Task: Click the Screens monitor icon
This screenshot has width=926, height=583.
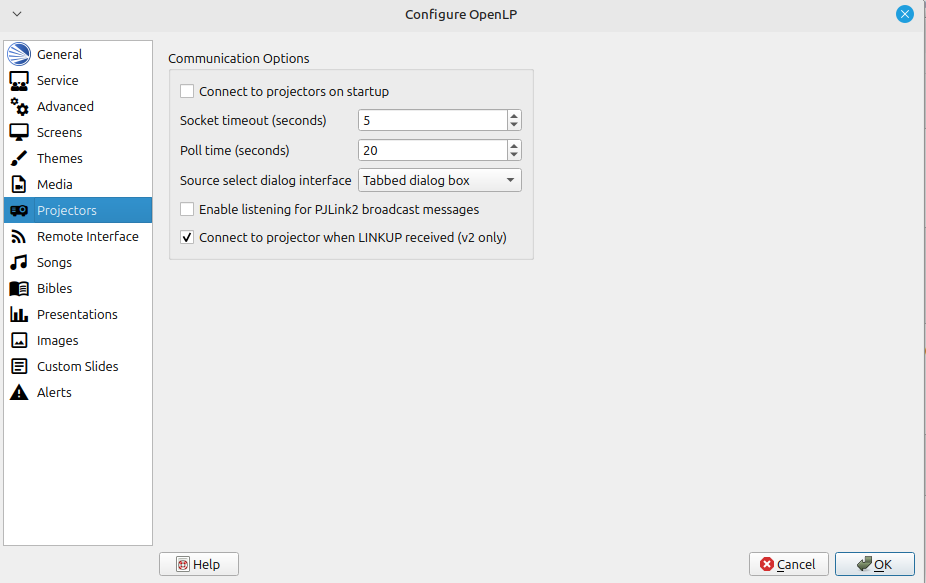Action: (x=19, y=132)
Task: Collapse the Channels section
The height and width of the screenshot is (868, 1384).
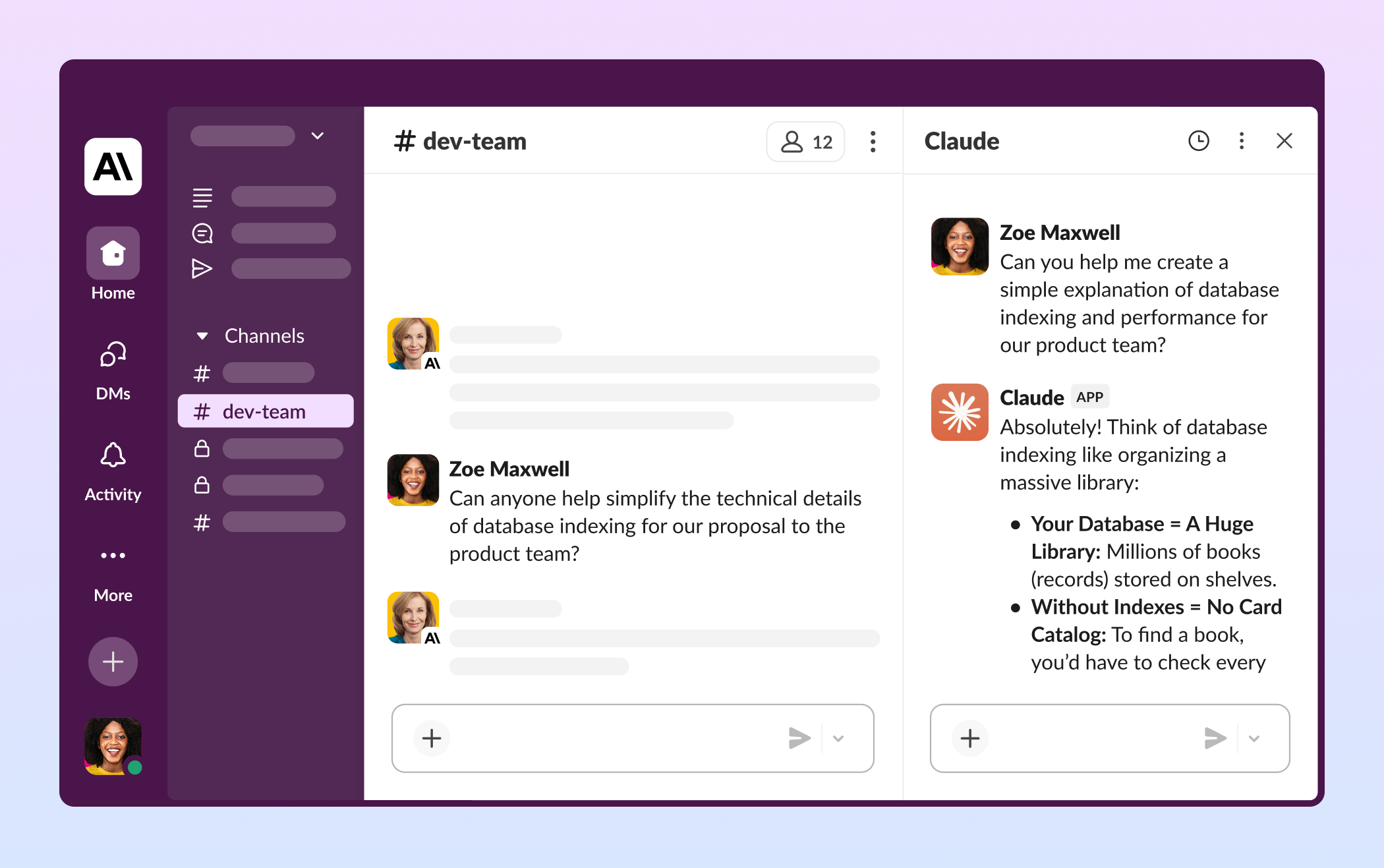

**PROBLEM DETAILS:**
Convert the lines of the material above into a Markdown table with the columns "Number" and "Content," one row per line, skipping blank lines. Omit the pictures from your answer.

**THE RESULT:**
| Number | Content |
|---|---|
| 1 | Task: Click the Screens monitor icon |
| 2 | This screenshot has width=926, height=583. |
| 3 | Action: (x=19, y=132) |
| 4 | Task: Collapse the Channels section |
| 5 | The height and width of the screenshot is (868, 1384). |